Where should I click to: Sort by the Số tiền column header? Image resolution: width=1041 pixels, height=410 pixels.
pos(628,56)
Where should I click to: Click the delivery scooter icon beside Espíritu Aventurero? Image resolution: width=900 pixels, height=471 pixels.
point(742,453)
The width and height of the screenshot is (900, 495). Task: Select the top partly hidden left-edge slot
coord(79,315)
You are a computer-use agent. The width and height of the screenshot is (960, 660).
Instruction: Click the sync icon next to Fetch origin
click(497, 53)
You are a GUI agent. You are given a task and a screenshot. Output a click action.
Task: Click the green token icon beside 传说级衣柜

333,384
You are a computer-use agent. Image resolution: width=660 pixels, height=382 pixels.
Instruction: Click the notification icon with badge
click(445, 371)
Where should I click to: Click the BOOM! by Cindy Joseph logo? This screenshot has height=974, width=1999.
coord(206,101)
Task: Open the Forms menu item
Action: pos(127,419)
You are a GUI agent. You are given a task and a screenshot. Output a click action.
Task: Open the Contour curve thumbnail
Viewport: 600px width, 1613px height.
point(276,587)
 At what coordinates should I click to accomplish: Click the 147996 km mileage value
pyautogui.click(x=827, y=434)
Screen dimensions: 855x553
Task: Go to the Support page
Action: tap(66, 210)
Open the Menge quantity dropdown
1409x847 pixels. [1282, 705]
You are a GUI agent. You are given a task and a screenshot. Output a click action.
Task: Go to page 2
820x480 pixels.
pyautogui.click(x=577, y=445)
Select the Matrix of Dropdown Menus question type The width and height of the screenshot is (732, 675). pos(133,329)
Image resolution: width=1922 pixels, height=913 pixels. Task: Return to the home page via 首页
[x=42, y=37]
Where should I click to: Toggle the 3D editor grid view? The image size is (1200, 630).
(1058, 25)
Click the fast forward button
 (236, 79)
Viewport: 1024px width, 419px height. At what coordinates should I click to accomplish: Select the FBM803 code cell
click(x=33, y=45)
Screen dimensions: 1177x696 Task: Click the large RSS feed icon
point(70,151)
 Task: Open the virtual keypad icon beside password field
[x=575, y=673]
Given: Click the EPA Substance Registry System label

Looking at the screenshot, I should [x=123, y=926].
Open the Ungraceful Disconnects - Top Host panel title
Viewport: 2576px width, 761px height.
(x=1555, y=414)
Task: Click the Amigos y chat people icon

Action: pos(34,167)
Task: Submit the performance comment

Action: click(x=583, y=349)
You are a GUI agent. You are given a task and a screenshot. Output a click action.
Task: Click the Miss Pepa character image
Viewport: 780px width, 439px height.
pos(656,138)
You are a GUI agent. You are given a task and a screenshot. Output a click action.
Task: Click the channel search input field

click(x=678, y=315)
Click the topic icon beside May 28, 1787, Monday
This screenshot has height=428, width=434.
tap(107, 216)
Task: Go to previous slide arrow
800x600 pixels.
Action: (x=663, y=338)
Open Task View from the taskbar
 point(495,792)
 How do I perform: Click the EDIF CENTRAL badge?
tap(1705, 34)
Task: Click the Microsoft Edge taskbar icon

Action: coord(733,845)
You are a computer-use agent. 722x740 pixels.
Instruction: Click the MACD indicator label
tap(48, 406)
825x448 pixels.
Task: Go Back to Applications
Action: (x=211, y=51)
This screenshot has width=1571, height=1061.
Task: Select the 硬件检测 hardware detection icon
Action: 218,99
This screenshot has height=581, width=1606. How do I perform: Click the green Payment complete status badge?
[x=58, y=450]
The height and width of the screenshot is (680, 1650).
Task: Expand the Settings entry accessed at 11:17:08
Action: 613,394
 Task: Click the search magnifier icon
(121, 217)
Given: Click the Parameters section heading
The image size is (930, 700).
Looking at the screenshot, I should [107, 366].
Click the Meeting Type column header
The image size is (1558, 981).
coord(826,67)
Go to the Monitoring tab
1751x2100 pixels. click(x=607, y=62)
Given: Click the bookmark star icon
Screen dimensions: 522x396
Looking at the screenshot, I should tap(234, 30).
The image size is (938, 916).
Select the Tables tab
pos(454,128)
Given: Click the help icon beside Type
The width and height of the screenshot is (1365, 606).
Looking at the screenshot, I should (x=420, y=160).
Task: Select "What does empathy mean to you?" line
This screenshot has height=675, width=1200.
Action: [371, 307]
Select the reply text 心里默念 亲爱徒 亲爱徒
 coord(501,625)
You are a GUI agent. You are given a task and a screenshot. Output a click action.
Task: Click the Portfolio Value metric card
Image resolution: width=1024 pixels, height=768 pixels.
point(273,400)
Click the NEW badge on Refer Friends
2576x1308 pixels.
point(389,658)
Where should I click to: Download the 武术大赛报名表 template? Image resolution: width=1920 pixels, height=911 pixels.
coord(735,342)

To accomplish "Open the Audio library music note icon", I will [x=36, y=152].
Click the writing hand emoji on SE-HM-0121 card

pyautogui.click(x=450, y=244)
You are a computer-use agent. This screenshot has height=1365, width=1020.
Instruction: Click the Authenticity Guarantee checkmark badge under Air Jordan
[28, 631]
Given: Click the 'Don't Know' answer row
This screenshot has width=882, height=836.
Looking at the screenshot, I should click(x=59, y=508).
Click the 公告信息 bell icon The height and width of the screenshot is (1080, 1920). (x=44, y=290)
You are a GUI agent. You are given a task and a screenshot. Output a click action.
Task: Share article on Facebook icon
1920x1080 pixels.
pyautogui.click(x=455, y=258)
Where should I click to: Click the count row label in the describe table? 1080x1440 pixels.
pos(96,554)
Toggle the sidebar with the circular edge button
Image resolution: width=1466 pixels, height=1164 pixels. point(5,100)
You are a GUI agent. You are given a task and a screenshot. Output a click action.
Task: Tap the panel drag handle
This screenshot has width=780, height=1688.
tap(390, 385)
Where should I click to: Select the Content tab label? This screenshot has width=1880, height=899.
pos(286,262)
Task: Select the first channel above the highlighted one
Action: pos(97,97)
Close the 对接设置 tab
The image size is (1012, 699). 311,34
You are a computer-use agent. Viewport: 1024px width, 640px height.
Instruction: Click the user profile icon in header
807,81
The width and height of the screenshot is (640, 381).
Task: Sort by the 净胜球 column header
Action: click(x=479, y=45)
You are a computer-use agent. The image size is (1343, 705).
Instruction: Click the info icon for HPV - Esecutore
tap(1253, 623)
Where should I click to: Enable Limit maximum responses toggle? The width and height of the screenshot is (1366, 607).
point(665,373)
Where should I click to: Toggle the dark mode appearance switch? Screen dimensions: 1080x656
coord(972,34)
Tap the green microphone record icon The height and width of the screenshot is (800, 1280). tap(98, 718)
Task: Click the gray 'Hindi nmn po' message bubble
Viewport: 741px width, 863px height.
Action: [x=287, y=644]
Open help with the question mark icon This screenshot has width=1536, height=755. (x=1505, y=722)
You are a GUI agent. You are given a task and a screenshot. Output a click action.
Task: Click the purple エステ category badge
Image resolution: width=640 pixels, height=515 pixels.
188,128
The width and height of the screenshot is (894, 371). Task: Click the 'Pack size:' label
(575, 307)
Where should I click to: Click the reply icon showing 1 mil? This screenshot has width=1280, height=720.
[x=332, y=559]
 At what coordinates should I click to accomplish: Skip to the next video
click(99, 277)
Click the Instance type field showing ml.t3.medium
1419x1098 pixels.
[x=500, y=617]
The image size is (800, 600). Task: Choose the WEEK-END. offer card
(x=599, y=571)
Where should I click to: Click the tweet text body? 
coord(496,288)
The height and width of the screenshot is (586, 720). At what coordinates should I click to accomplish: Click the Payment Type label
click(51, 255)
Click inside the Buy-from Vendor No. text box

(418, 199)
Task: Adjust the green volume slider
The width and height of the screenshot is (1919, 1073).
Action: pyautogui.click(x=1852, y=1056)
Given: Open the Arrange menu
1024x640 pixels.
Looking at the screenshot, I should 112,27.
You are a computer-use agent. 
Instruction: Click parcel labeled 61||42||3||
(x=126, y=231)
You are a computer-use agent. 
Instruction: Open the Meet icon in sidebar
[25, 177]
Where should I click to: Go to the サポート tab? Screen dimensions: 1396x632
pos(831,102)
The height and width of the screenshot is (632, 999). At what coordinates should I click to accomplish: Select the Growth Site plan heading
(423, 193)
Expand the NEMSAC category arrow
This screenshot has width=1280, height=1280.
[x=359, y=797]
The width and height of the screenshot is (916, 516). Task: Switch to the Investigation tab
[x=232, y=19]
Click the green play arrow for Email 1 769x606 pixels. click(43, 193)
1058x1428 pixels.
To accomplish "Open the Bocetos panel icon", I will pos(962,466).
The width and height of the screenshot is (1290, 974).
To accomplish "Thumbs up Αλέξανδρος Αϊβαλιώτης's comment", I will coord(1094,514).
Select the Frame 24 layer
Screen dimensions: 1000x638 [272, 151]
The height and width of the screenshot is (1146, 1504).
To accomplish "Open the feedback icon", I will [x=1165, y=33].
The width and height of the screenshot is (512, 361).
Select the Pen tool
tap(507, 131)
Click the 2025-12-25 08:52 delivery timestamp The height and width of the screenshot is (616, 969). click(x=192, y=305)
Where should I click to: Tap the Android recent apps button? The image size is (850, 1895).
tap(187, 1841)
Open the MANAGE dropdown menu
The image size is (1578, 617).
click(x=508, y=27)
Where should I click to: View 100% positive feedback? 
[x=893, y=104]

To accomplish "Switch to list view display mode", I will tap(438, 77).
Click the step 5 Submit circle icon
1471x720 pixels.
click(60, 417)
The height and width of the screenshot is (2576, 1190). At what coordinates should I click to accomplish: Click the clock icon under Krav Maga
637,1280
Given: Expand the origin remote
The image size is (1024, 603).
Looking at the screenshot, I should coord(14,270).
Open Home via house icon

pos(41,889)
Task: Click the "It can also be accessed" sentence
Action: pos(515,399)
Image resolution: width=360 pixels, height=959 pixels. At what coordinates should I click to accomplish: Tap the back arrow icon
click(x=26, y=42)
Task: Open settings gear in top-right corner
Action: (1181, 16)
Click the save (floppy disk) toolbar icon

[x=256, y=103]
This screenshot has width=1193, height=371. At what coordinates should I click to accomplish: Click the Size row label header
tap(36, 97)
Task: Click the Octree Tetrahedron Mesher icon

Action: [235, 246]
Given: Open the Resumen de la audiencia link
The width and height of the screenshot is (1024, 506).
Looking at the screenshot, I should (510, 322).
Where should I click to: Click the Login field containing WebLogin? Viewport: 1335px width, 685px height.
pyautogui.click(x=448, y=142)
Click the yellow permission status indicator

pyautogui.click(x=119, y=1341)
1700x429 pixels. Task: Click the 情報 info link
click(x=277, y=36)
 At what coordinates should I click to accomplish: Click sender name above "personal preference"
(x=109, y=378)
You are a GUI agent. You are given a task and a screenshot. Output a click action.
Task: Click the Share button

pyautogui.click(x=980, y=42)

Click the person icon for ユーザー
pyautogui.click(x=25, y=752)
◇ ◇ ◇ ◇ ◇
### Exercise requirements
Report every line of the data above that contains the string "help" by copying it in full.

### Finished task
Given: Click the help icon beside Type
Open help with the question mark icon This screenshot has width=1536, height=755. (x=1505, y=722)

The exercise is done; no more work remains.